6 “Alas, Sovereign Lord,” I said, “I do not know how to speak; I am too young.”
7 But the Lord said to me, “Do not say, ‘I am too young.’ You must go to everyone I send you to and say whatever I command you. 8 Do not be afraid of them, for I am with you and will rescue you,” declares the Lord.
9 Then the Lord reached out his hand and touched my mouth and said to me, “I have put my words in your mouth. 10 See, today I appoint you over nations and kingdoms to uproot and tear down, to destroy and overthrow, to build and to plant.”
For students at Esperanza Academy in Lawrence, Massachusetts, this election cycle has instilled a growing sense of fear and negativity. The students, largely young women of color, hear hatred and fear aimed at them from some of the highest political leaders in the land. They have learned from a young age what being a young woman of color means in the United States today. They have no choice. This became evident this summer during our summer program, as I frequently had discussions with my seventh grade English class about current political discourse. “If Trump gets elected, I am going to move back to the Dominican Republic … he would just send me there anyways.” If hearing this from my students in July broke my heart, then coming to school on November ninth shattered it to pieces.

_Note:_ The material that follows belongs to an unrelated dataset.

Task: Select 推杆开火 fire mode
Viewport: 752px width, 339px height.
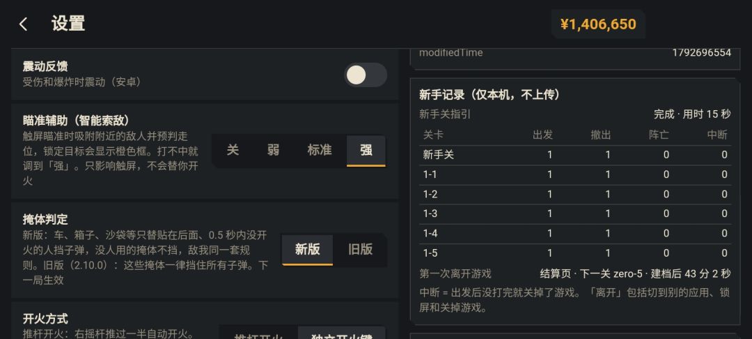Action: pos(259,335)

School went through the beginning of a mourning process that day. Countless children hugged me in tears that day and wondered if they would be able to stay in the United States. Even more wondered how it was that so many people hated them without even knowing them. I had no answers. I still have no answers. The demographic I represent--straight, white men--were the same faces that hurled at them countless vitriolic remarks and refused to acknowledge how perfectly strong and beautiful they are. How do we encourage our young women of color to continue to be empowered and stand up for themselves in such a divisive world? Our chapel reading at Esperanza this week from Jeremiah offers us some counsel.
The call we find in this text encourages us to step fearlessly into our vocation to find where our deep desire can meet the world’s deepest needs, to borrow the language of Frederick Buechner. For my fifth grade English class, our vocation took the form of cleaning up and caring for our community garden. This service was how we as a class decided to conclude our unit on the book Seedfolks, which focuses on how a diverse group of people can come together to create a community garden. After our day of cleaning, the girls wrote reflections and crafted a letter that they are presenting to our school outlining the importance of our garden.
I find it more than fitting that the writer of this text chose to juxtapose tearing down structures and planting new seeds in their stead. Esperanza has a strong emphasis on empowering our girls. Faced with hatred, our girls turn to love. Faced with injustice, they will tear down walls and grow gardens.